AbbVie sponsored the study; contributed to the study design; participated in the interpretation of data; in reviewing, and approval of the final version. No honoraria or payments were made for authorship.

Declaration of financial/other interests

HM received consulting fees and/or speaker honoraria from Japan Tobacco, Maruho, Kaken Pharmaceutical, Sanofi, Mitsubishi Tanabe Pharma, Kyowa Kirin, Torii Pharmaceutical, Lily, AbbVie, Taiho Pharma, Bristol‐Myers Squibb, Novartis, Sato Pharmaceutical, Nippon Zoki Pharmaceutical, Sun Pharma, and Teikoku Seiyaku. YK has no conflict of interest to declare. KI and IK are employees of AbbVie GK and may own AbbVie stock. BMC is an employee of AbbVie Inc and may own AbbVie stock. ML and MT are employees of Creativ-Ceutical, which conducted analyses and received consultancy fees from AbbVie GK.

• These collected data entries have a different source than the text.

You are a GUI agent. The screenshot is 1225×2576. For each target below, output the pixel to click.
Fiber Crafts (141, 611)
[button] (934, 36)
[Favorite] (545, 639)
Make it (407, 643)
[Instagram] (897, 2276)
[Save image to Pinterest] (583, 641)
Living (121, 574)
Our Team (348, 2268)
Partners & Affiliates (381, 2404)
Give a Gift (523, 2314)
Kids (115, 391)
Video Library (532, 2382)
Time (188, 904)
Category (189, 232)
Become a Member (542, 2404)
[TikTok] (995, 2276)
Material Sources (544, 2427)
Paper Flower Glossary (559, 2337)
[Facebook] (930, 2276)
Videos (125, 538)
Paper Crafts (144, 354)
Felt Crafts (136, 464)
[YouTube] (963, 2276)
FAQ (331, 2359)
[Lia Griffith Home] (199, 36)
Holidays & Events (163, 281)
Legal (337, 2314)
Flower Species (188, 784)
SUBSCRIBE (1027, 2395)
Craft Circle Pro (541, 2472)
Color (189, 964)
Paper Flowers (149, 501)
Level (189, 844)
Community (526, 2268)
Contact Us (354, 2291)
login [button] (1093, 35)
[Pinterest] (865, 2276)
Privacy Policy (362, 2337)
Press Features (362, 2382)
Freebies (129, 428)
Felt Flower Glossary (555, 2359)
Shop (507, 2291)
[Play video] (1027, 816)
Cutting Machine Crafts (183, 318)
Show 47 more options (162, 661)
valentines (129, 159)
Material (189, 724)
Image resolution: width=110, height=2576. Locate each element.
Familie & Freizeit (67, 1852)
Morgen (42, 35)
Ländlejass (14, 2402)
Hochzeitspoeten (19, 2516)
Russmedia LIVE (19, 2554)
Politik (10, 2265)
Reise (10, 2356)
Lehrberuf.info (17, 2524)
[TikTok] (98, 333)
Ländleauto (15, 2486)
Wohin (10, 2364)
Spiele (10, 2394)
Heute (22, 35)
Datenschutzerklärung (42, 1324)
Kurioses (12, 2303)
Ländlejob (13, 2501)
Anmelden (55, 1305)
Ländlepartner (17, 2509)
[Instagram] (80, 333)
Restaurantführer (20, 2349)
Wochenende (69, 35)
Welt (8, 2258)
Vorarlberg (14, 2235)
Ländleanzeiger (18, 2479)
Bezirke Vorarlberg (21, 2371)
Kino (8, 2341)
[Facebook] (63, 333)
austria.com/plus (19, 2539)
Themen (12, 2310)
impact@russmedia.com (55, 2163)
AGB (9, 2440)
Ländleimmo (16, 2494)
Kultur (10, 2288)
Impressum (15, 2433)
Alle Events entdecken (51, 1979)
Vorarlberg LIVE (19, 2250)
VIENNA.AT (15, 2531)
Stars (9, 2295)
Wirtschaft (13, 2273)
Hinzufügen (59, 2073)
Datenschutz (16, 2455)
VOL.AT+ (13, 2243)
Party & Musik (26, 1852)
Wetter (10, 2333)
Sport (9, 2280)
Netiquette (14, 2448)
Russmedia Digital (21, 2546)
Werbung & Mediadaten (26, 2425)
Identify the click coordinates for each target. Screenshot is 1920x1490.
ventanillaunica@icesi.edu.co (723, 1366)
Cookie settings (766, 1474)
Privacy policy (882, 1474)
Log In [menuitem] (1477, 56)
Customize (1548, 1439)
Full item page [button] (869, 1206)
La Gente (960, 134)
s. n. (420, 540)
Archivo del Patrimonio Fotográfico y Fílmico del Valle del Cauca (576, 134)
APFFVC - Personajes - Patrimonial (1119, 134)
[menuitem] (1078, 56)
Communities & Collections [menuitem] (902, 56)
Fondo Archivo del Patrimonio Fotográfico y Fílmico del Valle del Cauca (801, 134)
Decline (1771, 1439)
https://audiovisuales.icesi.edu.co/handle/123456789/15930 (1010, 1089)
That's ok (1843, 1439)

Peer reviewers on this manuscript have received an honorarium from JME for their review work but have no other relevant financial relationships to disclose.

Author contributions

HM, YK, KI, BMC, ML, MT and IK contributed to the study design, the acquisition, analysis, or interpretation of data for the work, drafted the work or revised it, approved the submitted version, and agreed to be accountable for all aspects of the work.

Acknowledgements

The authors acknowledge the technical writing assistance of Sylvaine Barbier and Marwa Mezghani, employees of Creativ-Ceutical in the preparation of this manuscript, which was funded by AbbVie.